- Fernand Léger
- Clowns et chevaux
- Signed F. Léger and dated 54 (lower right)
- Oil on canvas
Galerie Daniel Malingue, Paris (acquired from the above)
Acquired from the above in 1983
Paris, Galerie Daniel Malingue, Maîtres impressionnistes et modernes, no. 21
Caracas, Museo de Arte Contemporáneo, Fernand Léger, no. 81, illustrated in color in the catalogue
Georges Bauquier, Irus Hansma & Claude Lefebvre du Preÿ, Fernand Léger, Catalogue raisonné de l'oeuvre peint 1954-1955, Paris, 2013, no. 1954, illustrated p. 16
Clowns et chevaux directly relates to Léger's well-known series of pictures from the 1950s entitled La Grande parade.

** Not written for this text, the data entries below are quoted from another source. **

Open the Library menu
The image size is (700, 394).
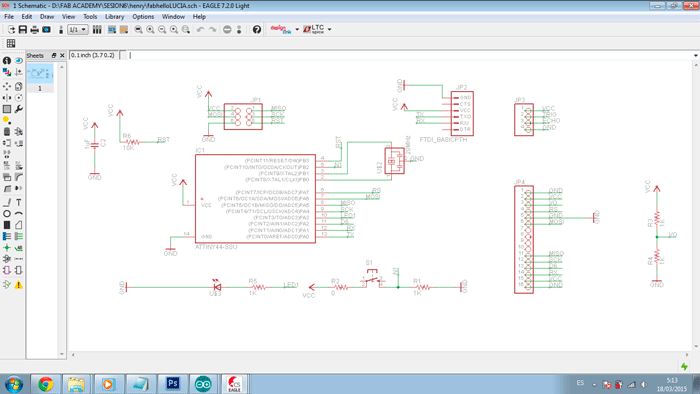[114, 17]
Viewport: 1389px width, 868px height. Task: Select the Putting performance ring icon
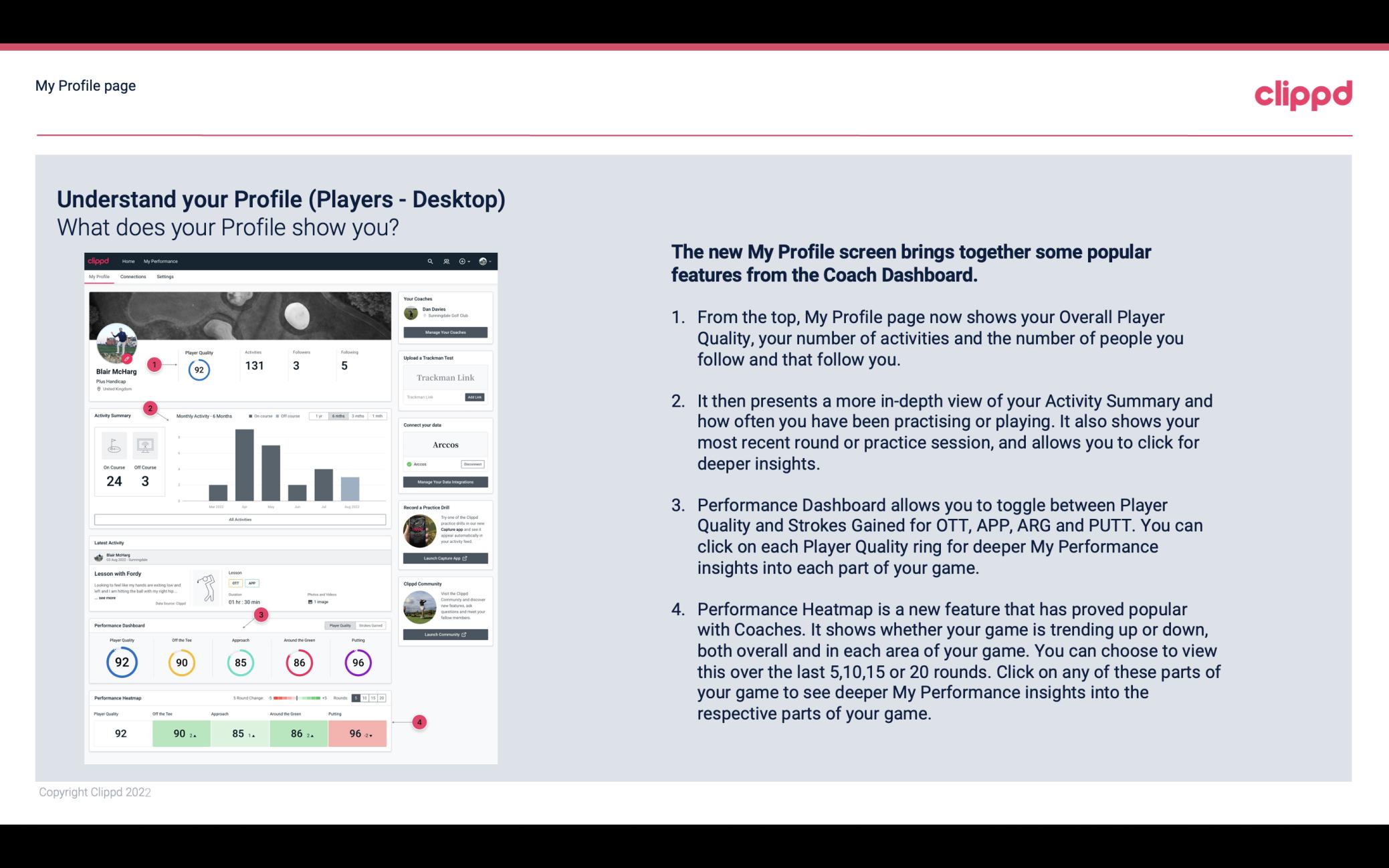click(x=357, y=661)
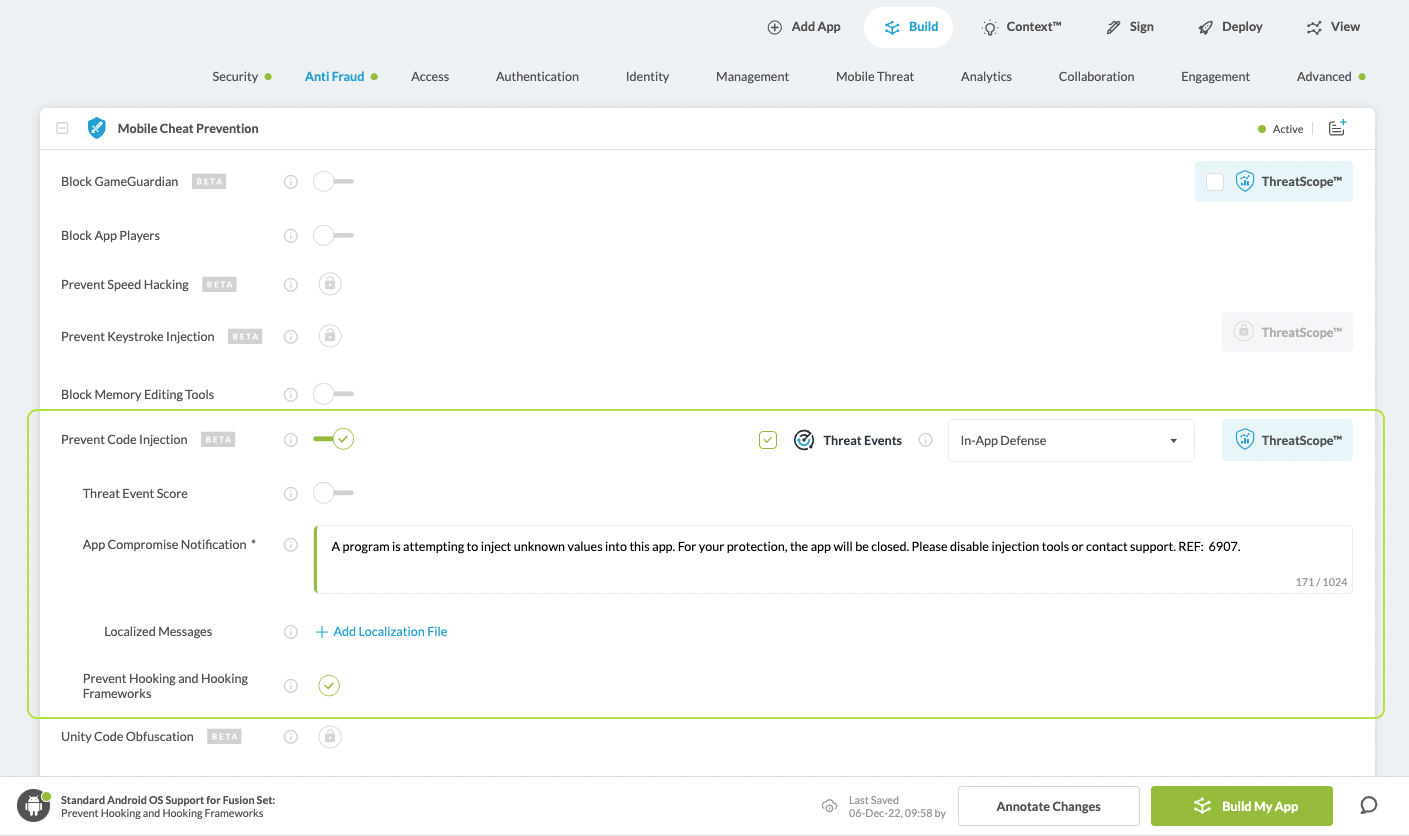Enable the Block App Players toggle
The image size is (1409, 836).
coord(333,236)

Figures in these compositions are variously juxtaposed beside climbing acrobats, horses, and wheels. For Léger, performance and the circus was a passion: "If I have drawn circus people, acrobats, clowns, jugglers, it is because I have taken an interest in their work for thirty years... A year elapsed between the first state of The Great Parade and its final state. This interval corresponds to a lengthy process of elaboration and synthesis. The slightest transformation was long pondered and worked up with the help of new drawings. A local alteration often involved changing the entire composition because it affected the balance of the whole" (ibid., p. 126).
Clowns et chevaux incorporates the solidly linear figures that had populated Léger's best work since the 1920s. Shape and form were primary concerns for the artist, but by the last years of his career he began to incorporate narrative into his highly-geometric compositions. In this picture, the juxtaposition of the curvilinear family against the architecturally detailed natural setting reveals the medley of shapes and forms that have become part of the contemporary landscape. Léger was fascinated with social progress, and the campers, construction workers, and circus performers that he painted in the 1950s celebrate the activities of modern life.
Concerning the constrasts inherent in these pictures from the 1950s, Léger said, "If I was able to approach very close to a realistic figuration, it was because the violent contrast between my workmen and the metal geometry in which they are set is at its maximum. Modern sculptures, whether social or other, are valid insofar as this law of contrasts is respected; otherwise one falls back on the classical picture of the Italian Renaissance" (quoted in Werner Schmalenbach, Fernand Léger, New York, 1976, p. 162).